[WHAT THE TASK ASKS]: Turn every line of the material below into a two-column Markdown table headed "No." and "Line", with one numbered row per line and no rows for blank lines.

# ROWS start

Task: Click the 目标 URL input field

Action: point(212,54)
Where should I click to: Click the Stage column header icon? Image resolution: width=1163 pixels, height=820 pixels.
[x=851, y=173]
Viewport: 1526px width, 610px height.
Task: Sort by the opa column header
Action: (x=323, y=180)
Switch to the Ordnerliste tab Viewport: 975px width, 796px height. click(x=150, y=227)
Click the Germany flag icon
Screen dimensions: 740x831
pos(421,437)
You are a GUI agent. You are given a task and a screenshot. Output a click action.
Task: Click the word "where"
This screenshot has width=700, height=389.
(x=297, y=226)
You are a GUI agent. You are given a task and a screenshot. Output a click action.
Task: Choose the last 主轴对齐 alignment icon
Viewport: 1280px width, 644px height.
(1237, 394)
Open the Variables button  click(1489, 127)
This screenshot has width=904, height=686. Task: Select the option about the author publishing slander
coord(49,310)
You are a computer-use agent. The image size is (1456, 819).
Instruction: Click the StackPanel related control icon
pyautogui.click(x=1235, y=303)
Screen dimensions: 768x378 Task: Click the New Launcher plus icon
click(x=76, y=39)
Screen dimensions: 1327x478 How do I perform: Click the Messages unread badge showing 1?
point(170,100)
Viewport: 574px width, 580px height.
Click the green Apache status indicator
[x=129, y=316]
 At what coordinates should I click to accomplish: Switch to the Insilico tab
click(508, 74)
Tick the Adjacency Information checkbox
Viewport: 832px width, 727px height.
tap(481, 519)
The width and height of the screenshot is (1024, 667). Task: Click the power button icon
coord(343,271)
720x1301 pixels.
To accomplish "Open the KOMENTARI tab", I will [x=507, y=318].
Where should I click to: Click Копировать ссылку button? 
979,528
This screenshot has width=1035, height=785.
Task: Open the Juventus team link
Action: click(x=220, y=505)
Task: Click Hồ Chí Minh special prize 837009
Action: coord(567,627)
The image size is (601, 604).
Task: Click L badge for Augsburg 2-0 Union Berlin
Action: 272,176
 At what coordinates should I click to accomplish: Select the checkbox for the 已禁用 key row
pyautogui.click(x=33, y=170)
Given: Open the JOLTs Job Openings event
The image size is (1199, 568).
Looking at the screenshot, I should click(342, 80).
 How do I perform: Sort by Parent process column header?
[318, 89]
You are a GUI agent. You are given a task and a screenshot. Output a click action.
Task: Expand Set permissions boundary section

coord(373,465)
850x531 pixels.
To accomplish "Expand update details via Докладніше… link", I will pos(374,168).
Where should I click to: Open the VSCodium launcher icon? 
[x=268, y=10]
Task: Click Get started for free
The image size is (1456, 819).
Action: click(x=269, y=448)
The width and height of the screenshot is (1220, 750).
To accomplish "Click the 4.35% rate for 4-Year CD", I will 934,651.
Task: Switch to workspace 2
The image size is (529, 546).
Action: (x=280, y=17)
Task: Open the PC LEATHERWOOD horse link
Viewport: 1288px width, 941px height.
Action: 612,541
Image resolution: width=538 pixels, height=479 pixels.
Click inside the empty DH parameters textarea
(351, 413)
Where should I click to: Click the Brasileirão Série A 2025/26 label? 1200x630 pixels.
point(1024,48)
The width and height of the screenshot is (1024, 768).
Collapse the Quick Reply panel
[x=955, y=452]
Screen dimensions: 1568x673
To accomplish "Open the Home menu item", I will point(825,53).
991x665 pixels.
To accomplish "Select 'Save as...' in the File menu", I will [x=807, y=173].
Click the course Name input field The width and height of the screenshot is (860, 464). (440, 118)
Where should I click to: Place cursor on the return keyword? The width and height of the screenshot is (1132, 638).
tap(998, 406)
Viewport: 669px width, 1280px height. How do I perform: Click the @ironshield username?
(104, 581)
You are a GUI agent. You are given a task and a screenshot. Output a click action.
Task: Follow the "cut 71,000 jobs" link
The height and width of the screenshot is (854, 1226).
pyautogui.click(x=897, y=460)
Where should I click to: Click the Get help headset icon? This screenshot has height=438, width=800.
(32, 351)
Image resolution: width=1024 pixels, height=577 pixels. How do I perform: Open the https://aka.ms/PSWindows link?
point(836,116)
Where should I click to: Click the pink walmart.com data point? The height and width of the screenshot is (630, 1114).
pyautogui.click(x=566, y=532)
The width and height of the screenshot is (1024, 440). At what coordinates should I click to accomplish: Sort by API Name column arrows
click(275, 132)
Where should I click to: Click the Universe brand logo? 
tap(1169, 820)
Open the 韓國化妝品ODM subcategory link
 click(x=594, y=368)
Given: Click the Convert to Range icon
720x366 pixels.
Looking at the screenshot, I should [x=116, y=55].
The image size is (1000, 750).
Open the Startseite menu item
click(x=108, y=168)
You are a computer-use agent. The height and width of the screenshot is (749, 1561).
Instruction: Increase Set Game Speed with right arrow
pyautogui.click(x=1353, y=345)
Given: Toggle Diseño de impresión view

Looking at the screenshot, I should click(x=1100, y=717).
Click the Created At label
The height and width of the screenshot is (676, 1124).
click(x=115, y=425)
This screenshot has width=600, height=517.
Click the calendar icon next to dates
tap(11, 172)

# ROWS end

[THE OUTPUT]:
| No. | Line |
|---|---|
| 1 | Task: Click the 目标 URL input field |
| 2 | Action: point(212,54) |
| 3 | Where should I click to: Click the Stage column header icon? Image resolution: width=1163 pixels, height=820 pixels. |
| 4 | [x=851, y=173] |
| 5 | Viewport: 1526px width, 610px height. |
| 6 | Task: Sort by the opa column header |
| 7 | Action: (x=323, y=180) |
| 8 | Switch to the Ordnerliste tab Viewport: 975px width, 796px height. click(x=150, y=227) |
| 9 | Click the Germany flag icon |
| 10 | Screen dimensions: 740x831 |
| 11 | pos(421,437) |
| 12 | You are a GUI agent. You are given a task and a screenshot. Output a click action. |
| 13 | Task: Click the word "where" |
| 14 | This screenshot has width=700, height=389. |
| 15 | (x=297, y=226) |
| 16 | You are a GUI agent. You are given a task and a screenshot. Output a click action. |
| 17 | Task: Choose the last 主轴对齐 alignment icon |
| 18 | Viewport: 1280px width, 644px height. |
| 19 | (1237, 394) |
| 20 | Open the Variables button  click(1489, 127) |
| 21 | This screenshot has width=904, height=686. Task: Select the option about the author publishing slander |
| 22 | coord(49,310) |
| 23 | You are a computer-use agent. The image size is (1456, 819). |
| 24 | Instruction: Click the StackPanel related control icon |
| 25 | pyautogui.click(x=1235, y=303) |
| 26 | Screen dimensions: 768x378 Task: Click the New Launcher plus icon |
| 27 | click(x=76, y=39) |
| 28 | Screen dimensions: 1327x478 How do I perform: Click the Messages unread badge showing 1? |
| 29 | point(170,100) |
| 30 | Viewport: 574px width, 580px height. |
| 31 | Click the green Apache status indicator |
| 32 | [x=129, y=316] |
| 33 |  At what coordinates should I click to accomplish: Switch to the Insilico tab |
| 34 | click(508, 74) |
| 35 | Tick the Adjacency Information checkbox |
| 36 | Viewport: 832px width, 727px height. |
| 37 | tap(481, 519) |
| 38 | The width and height of the screenshot is (1024, 667). Task: Click the power button icon |
| 39 | coord(343,271) |
| 40 | 720x1301 pixels. |
| 41 | To accomplish "Open the KOMENTARI tab", I will [x=507, y=318]. |
| 42 | Where should I click to: Click Копировать ссылку button?  |
| 43 | 979,528 |
| 44 | This screenshot has width=1035, height=785. |
| 45 | Task: Open the Juventus team link |
| 46 | Action: click(x=220, y=505) |
| 47 | Task: Click Hồ Chí Minh special prize 837009 |
| 48 | Action: coord(567,627) |
| 49 | The image size is (601, 604). |
| 50 | Task: Click L badge for Augsburg 2-0 Union Berlin |
| 51 | Action: 272,176 |
| 52 |  At what coordinates should I click to accomplish: Select the checkbox for the 已禁用 key row |
| 53 | pyautogui.click(x=33, y=170) |
| 54 | Given: Open the JOLTs Job Openings event |
| 55 | The image size is (1199, 568). |
| 56 | Looking at the screenshot, I should click(342, 80). |
| 57 |  How do I perform: Sort by Parent process column header? |
| 58 | [318, 89] |
| 59 | You are a GUI agent. You are given a task and a screenshot. Output a click action. |
| 60 | Task: Expand Set permissions boundary section |
| 61 | coord(373,465) |
| 62 | 850x531 pixels. |
| 63 | To accomplish "Expand update details via Докладніше… link", I will pos(374,168). |
| 64 | Where should I click to: Open the VSCodium launcher icon?  |
| 65 | [x=268, y=10] |
| 66 | Task: Click Get started for free |
| 67 | The image size is (1456, 819). |
| 68 | Action: click(x=269, y=448) |
| 69 | The width and height of the screenshot is (1220, 750). |
| 70 | To accomplish "Click the 4.35% rate for 4-Year CD", I will 934,651. |
| 71 | Task: Switch to workspace 2 |
| 72 | The image size is (529, 546). |
| 73 | Action: (x=280, y=17) |
| 74 | Task: Open the PC LEATHERWOOD horse link |
| 75 | Viewport: 1288px width, 941px height. |
| 76 | Action: 612,541 |
| 77 | Image resolution: width=538 pixels, height=479 pixels. |
| 78 | Click inside the empty DH parameters textarea |
| 79 | (351, 413) |
| 80 | Where should I click to: Click the Brasileirão Série A 2025/26 label? 1200x630 pixels. |
| 81 | point(1024,48) |
| 82 | The width and height of the screenshot is (1024, 768). |
| 83 | Collapse the Quick Reply panel |
| 84 | [x=955, y=452] |
| 85 | Screen dimensions: 1568x673 |
| 86 | To accomplish "Open the Home menu item", I will point(825,53). |
| 87 | 991x665 pixels. |
| 88 | To accomplish "Select 'Save as...' in the File menu", I will [x=807, y=173]. |
| 89 | Click the course Name input field The width and height of the screenshot is (860, 464). (440, 118) |
| 90 | Where should I click to: Place cursor on the return keyword? The width and height of the screenshot is (1132, 638). |
| 91 | tap(998, 406) |
| 92 | Viewport: 669px width, 1280px height. How do I perform: Click the @ironshield username? |
| 93 | (104, 581) |
| 94 | You are a GUI agent. You are given a task and a screenshot. Output a click action. |
| 95 | Task: Follow the "cut 71,000 jobs" link |
| 96 | The height and width of the screenshot is (854, 1226). |
| 97 | pyautogui.click(x=897, y=460) |
| 98 | Where should I click to: Click the Get help headset icon? This screenshot has height=438, width=800. |
| 99 | (32, 351) |
| 100 | Image resolution: width=1024 pixels, height=577 pixels. How do I perform: Open the https://aka.ms/PSWindows link? |
| 101 | point(836,116) |
| 102 | Where should I click to: Click the pink walmart.com data point? The height and width of the screenshot is (630, 1114). |
| 103 | pyautogui.click(x=566, y=532) |
| 104 | The width and height of the screenshot is (1024, 440). At what coordinates should I click to accomplish: Sort by API Name column arrows |
| 105 | click(275, 132) |
| 106 | Where should I click to: Click the Universe brand logo?  |
| 107 | tap(1169, 820) |
| 108 | Open the 韓國化妝品ODM subcategory link |
| 109 |  click(x=594, y=368) |
| 110 | Given: Click the Convert to Range icon |
| 111 | 720x366 pixels. |
| 112 | Looking at the screenshot, I should [x=116, y=55]. |
| 113 | The image size is (1000, 750). |
| 114 | Open the Startseite menu item |
| 115 | click(x=108, y=168) |
| 116 | You are a computer-use agent. The height and width of the screenshot is (749, 1561). |
| 117 | Instruction: Increase Set Game Speed with right arrow |
| 118 | pyautogui.click(x=1353, y=345) |
| 119 | Given: Toggle Diseño de impresión view |
| 120 | Looking at the screenshot, I should click(x=1100, y=717). |
| 121 | Click the Created At label |
| 122 | The height and width of the screenshot is (676, 1124). |
| 123 | click(x=115, y=425) |
| 124 | This screenshot has width=600, height=517. |
| 125 | Click the calendar icon next to dates |
| 126 | tap(11, 172) |